** EXCERPT TO READ **

Ex Parte HARTMAN et al - Page 4





          Appeal No. 2001-2187                                                        
          Application No. 09/333,356                                                  


          structure with the Coggin bushing for its advantages (Final                 
          Rejection, page 3, lines 2-5).1                                             

               The appellants’ principal argument in the opening appeal               
          brief is that the examiner has failed to make out a prima facie             
          case of obviousness in that he has failed to find support for the           
          appellants’ claimed apparatus including a baffle unit within a              
          chute. (Appeal Brief, page 5-6).  This argument is based upon the           
          appellants’ belief that the Coggin deflector plate 56 is located            
          below, and not within, the discharge flow passage 18 of Coggin.             
          (Appeal Brief, page 5, lines 20-21).                                        
               First, we note that in examining a patent claim, the PTO must          
          apply the broadest reasonable meaning to the claim language,                

                                                                                     
          1 Review of the respective positions of the appellants and the examiner is  
          difficult in this case due to the paucity of explanation afforded by the    
          examiner.  The initial burden of establishing a prima facie basis to deny   
          patentability to a claimed invention, regardless of the ground, rests with the
          examiner.  See In re Oetiker, 977 F.2d 1443, 1445, 24 USPQ2d 1443, 1444 (Fed.

[Dataset entries]
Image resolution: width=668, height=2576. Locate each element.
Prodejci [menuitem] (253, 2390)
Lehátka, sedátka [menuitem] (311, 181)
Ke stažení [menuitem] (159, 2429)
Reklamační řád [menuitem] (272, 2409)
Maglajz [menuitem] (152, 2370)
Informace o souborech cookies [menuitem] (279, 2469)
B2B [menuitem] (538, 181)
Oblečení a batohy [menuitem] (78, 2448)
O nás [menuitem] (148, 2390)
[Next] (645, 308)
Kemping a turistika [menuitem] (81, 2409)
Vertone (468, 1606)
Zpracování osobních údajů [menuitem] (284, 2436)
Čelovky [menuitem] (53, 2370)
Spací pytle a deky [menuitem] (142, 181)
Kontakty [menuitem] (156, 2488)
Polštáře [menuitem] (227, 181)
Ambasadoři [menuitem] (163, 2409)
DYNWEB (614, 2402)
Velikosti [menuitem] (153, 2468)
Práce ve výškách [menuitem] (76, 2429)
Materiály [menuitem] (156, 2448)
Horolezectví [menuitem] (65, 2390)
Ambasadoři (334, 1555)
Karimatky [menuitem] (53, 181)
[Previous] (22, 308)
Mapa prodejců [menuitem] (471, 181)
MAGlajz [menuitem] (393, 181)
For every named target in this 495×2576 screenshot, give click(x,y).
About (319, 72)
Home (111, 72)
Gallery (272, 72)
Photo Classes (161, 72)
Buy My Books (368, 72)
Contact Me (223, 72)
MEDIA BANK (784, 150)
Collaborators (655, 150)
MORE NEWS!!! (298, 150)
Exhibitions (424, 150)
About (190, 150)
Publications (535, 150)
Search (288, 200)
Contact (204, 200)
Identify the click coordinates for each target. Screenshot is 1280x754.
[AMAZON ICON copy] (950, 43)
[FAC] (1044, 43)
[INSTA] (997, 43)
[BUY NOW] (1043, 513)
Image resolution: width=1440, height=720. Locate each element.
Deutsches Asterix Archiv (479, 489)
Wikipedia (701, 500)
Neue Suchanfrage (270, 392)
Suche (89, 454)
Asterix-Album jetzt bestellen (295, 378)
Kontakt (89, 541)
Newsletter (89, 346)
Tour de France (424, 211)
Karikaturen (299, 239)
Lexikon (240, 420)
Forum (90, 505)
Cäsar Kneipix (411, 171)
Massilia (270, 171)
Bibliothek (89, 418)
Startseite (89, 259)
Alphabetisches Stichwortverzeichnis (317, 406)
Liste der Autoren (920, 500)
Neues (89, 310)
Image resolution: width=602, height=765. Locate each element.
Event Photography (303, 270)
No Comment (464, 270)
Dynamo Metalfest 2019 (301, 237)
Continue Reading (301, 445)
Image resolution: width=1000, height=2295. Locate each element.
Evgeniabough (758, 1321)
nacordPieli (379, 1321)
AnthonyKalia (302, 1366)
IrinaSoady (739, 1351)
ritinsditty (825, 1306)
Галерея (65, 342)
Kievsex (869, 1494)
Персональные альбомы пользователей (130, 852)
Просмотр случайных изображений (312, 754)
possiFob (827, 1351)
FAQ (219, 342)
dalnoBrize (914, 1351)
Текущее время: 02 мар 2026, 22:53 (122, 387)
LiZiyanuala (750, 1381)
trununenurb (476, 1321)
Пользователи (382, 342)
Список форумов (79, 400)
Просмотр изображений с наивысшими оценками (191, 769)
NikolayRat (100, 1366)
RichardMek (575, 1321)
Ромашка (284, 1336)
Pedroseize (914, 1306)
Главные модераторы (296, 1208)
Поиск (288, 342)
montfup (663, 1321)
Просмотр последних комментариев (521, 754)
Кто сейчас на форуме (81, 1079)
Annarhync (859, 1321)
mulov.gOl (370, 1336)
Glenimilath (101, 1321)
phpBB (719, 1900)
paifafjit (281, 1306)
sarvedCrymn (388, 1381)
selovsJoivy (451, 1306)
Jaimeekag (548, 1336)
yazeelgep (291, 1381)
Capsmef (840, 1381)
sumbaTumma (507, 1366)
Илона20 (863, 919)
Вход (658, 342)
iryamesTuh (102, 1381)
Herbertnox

** TASK OBJECTIVE **
Please carry the patent appeal decision above forward from its final line.

** ANSWER BOX **
          Cir. 1992).  The examiner has not explained how the term “chute” is interpreted
          in his claim interpretation, nor what evidence he relies upon to establish that
          the Coggin baffle is within the chute of the walled melting receptacle.  The
          late amplification of his position in the Examiner’s Answer leaves us not only
          with a Reply Brief from the Appellant which is unanswered, but also now raises
          more issues than the Appeal Brief.                                          
               The record contains the statements from the examiner that “[t]he Coggin
          drawings clearly show a baffle in a chute.  It appears that Applicant does not
          consider the structure in which the Coggin baffle is located to be a chute. 
          However, the Examiner can find no basis for agreeing with such position.”  Final
          Rejection, page 4, 1-4).   “Feature 56 of Coggin is the baffle unit within the
          chute.”  (Examiner’s Answer, page 5, line 11).  “Examiner can find no reason why
          such cannot be considered a chute.  Examiner has yet to be presented with a 
          reason why the Coggin bottom portion structure is not a chute.” (Examiner’s 
          Answer, page 7, lines 3-5).  This argument puts the cart before the horse; it is
          the examiner’s burden to parse the claim and apply it to the prior art, not the
          appellant’s to prove why it is not so.